It's assumed that implementing structured reports in a radiology department has a number of benefits, including consistency and understandability of content, more complete reports, increased workflow efficiency, and fewer errors. But how valid are these assumptions?
There haven't been many formal analyses published to validate and verify these beliefs. So a study of error rates of radiology reports created from a library of structured reports, presented at last month's Society for Imaging Informatics in Medicine (SIIM) meeting, generated a lot of interest.
The study was conducted by radiologists from Cincinnati Children's Hospital, which has converted to department-wide use of structured reports for more than 95% of exams. Even with this initiative, the department is not free of final reports that contain errors -- in fact, far from it, according to pediatric radiology fellow Dr. C. Matthew Hawkins.
He reported that in a study of almost 650 reports, researchers found some type of error in 37%. The errors tended to be minor, however, with about half being grammatical and minor punctuation mistakes.
In the presentation, Hawkins discussed 644 randomly selected radiology reports prepared after the department had adopted structured reporting, and compared them to 311 randomly selected reports that had been prepared when the department only used standardized report templates that still required dictation of content.

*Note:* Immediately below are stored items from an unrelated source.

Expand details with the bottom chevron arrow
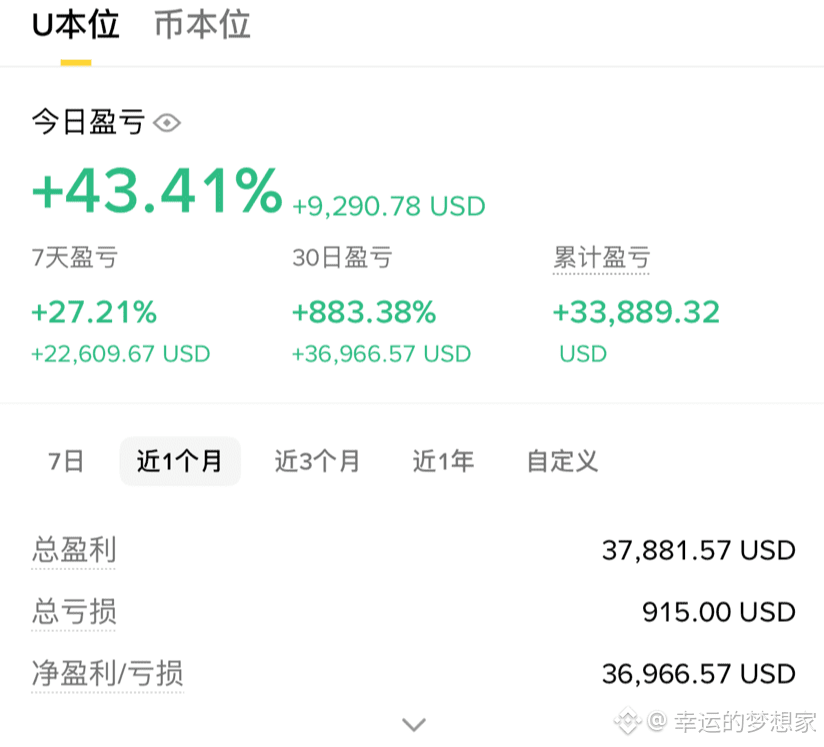Image resolution: width=824 pixels, height=747 pixels. 414,725
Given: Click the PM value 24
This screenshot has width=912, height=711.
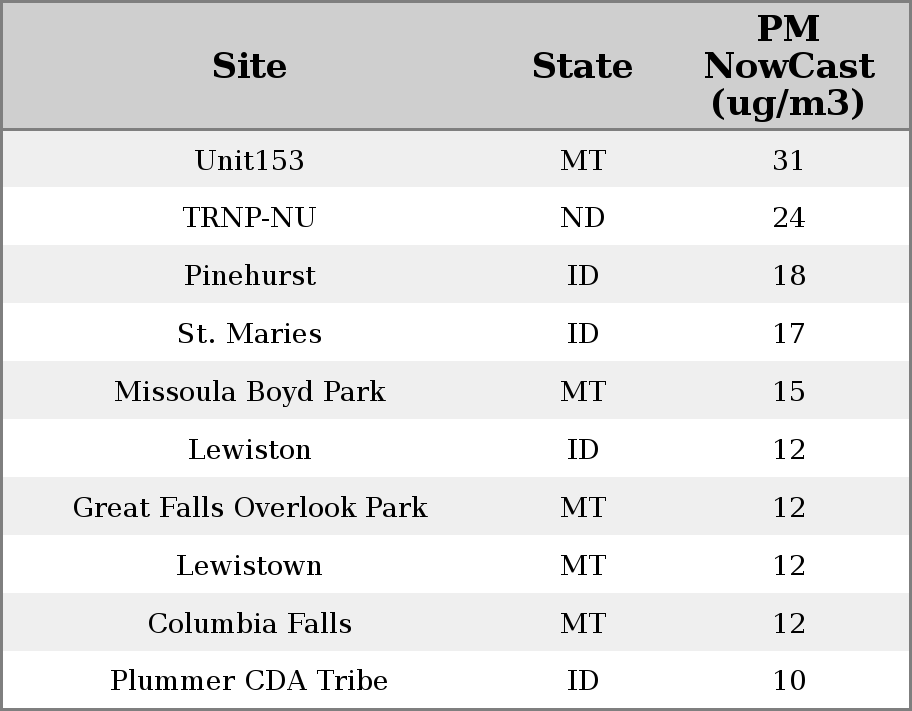Looking at the screenshot, I should pyautogui.click(x=788, y=218).
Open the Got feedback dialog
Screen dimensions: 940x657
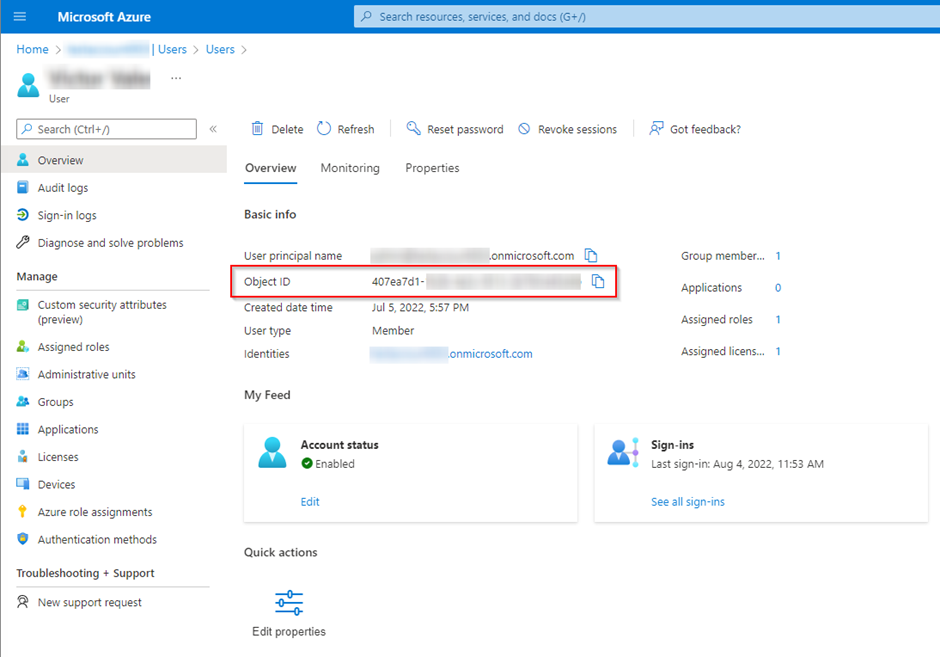pyautogui.click(x=695, y=129)
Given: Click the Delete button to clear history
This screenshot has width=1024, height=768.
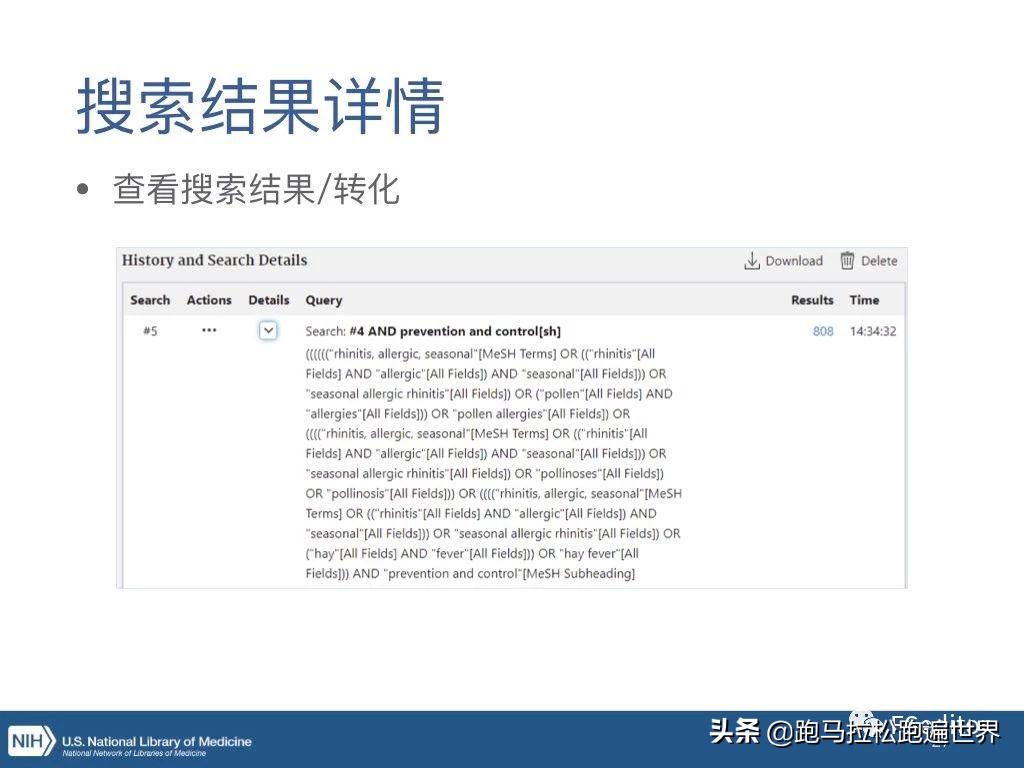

These latter reports had previously been analyzed for errors as part of an earlier study published in the Journal of Digital Imaging. The JDI study compared the error rates and turnaround times of free-form dictated reports versus reports from a standardized report template that contained prepopulated patient and exam-related information (JDI, August 2012, Vol. 25:4, pp. 504-511).
The same two radiologists who evaluated the 311 reports of the prior study also examined the 644 reports. They calculated the average number of errors per report, the average number of nongrammatical errors per report, the percentage of reports with an error, and the percentage of reports with a nongrammatical error.
"While we were disappointed by the number of errors we found in the structured report sample, we were very pleased to verify that the number of nongrammatical errors had decreased by 16% compared to errors identified in reports where standard report templates only were used," Hawkins said.
The reduction in nongrammatical errors was largely due to fewer commission errors (a retained statement from a template that might change the meaning of a report) and missense errors (mistakes that change the meaning of a phrase or sentence). These are the types of errors that can confuse the recipient physician and possibly affect patient management, he explained. Human errors altering the meaning of a phrase or sentence were comparable.
The number of nonsense errors increased, from 0.05 per report with standardized template-only reports to 0.4 with the structured reports. The number of translational errors that did not alter the meaning of a sentence, improper period errors, and omission errors that did not change the meaning of a phrase or sentence were comparable.
The researchers did not analyze the reports by individual radiologist or by level of professional training, such as differentiating the accuracy of radiologists, fellows, or residents as a group. This was beyond the scope of the study and would have required a much larger sample of reports in both categories, as the department is very large, Hawkins explained.
When the department created its structured reports, many different individuals were involved during a process that took 18 months. This produced high-quality "canned" reports, whose content included only the necessary pertinent positive and negative statements required for diagnosis.
When asked if individual radiologists whose structured reports were included in the study were told about their errors, Hawkins said they had not been given the results. However, the department will probably start providing individual feedback to radiologists about errors identified as an ongoing quality initiative to continue to reduce error rates.
"Ultimately, however, we believe that grammatical errors in content added to the structured report by the radiologist preparing it will not be reduced until vendors supply grammatical error cues in their dictation software," he concluded.